Dans le livre, la chanson jouée est Make It with You de Bread – plus directe, meilleure et peut-être hors de portée du budget musical prodigieux du film, qui avait déjà échantillonné Heart, Al Green, Gilbert O'Sullivan, Electric Light Orchestra, 10cc et Styx. Sorti à l'aube de l'ère numérique, The Virgin Suicides était déjà nostalgique d'une époque où l'on pouvait faire ce geste, et le public ressent cette nostalgie, pas à moindre coût, mais de tout cœur.

Les années 90 et 70

Le casting de The Virgin Suicides.

Chaque époque a sa décennie mémorable. Dans les années 1970 elles-mêmes, c'était les années 50 – une époque, croyait-on, d'innocence et de prospérité. Ce n’est pas un hasard si Happy Days , Grease et American Graffiti ont tous fait leurs débuts au cours d’une période de cinq ans dans la sombre Amérique post-Watergate. Dans les années 90, ils étaient choyés et prospères (pour la plupart), et c'était les années 70 – une époque où les jeunes étaient exposés au risque et, de manière significative, au sexe d'une manière qui était en train de disparaître rapidement. Je suis fasciné par les parallèles entre The Virgin Suicides et l'excellent film de 1997 The Ice Storm , basé sur un roman de Rick Moody.

Moody, comme Eugenides, était diplômé de Brown (ils y ont étudié en même temps, évoluant dans la génération post-pop fiction influencée par David Foster Wallace) et, comme Eugenides, a écrit son premier roman sur des adolescents confrontés à une violence meurtrière dans une banlieue apparemment sûre de la classe moyenne des années 1970. (D'autres classiques des années 90 et du début des années 2000 sur les années 70 – Almost Famous, Dazed and Confused et Goodfellas – suivent des morceaux tout aussi poignants sur le passage à l'âge adulte .)

Les Coppola

A.J. Cook, Robert Schwartzman et Leslie Hayman dans The Virgin Suicides.

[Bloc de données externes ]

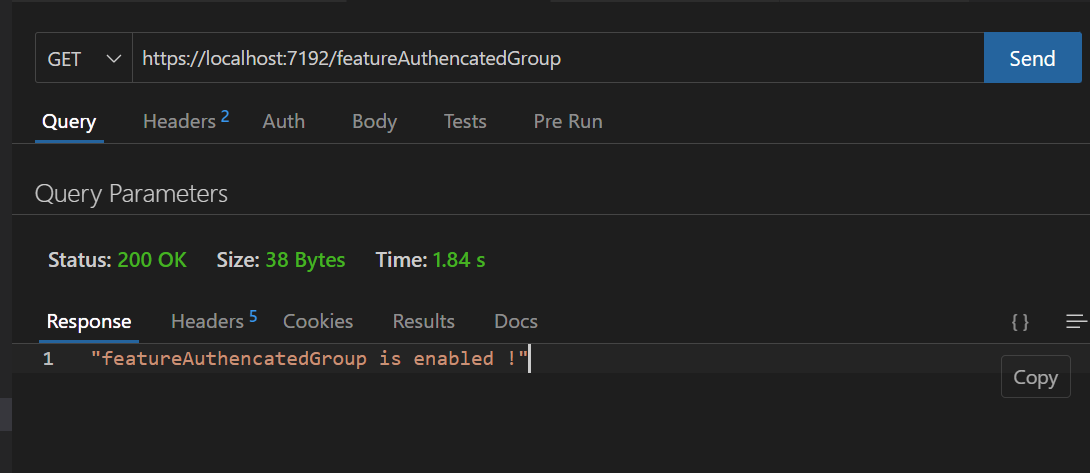Open the Auth tab
1090x473 pixels.
[x=284, y=122]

Comme tous les projets de Coppola, celui-ci est naturellement une affaire de famille : le frère de Sofia, Roman (un co-scénariste fréquent de Wes Anderson ) est le réalisateur de la deuxième unité ; son cousin Robert Schwartzman (frère de Jason) joue l'un des jeunes garçons ; et Francis Ford, naturellement, produit.

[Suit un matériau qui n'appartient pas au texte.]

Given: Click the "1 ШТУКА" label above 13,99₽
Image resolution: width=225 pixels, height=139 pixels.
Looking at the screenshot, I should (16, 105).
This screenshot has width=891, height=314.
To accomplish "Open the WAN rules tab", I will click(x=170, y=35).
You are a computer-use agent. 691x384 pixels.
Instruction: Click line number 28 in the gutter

Au lendemain de la performance largement critiquée de Sofia dans Le Parrain III de son père, son introduction la plus médiatisée dans l'entreprise familiale, la pression macabre d'Hollywood était exercée pour prouver qu'elle n'était pas encore un autre prince du cinéma. Elle l'a prouvé et l'aurait fait avec ou sans sa famille. Lorsqu’elle est devenue la première Américaine à être nominée pour le prix du meilleur réalisateur pour Lost in Translation, ce n’était pas une grande surprise.

La blondeur et ses mécontentements

Kirsten Dunst dans Virgin Suicides.

La fille aux cheveux blonds – pour les non-blondes comme Coppola, Elaine May ( The Heartbreak Kid ) ou Billy Wilder ( Some Like It Hot , The Seven-Year Itch ) – est un puissant symbole cinématographique. La maturité du fantasme idéalisé de la blonde ne s'est pas du tout détériorée au cours des vingt-cinq années écoulées depuis avril 2000 (en témoigne la fureur quasi politique autour du rôle social de Sydney Sweeney ).

Mais personne depuis Coppola n’a interrogé plus directement et plus intensément l’humanité de la jeune fille derrière les cheveux dorés et n’a suggéré de manière aussi perçante qu’en vénérant ou en objectivant quelqu’un sans le connaître, nous reconstruisons le puzzle avec ses pièces toujours manquantes.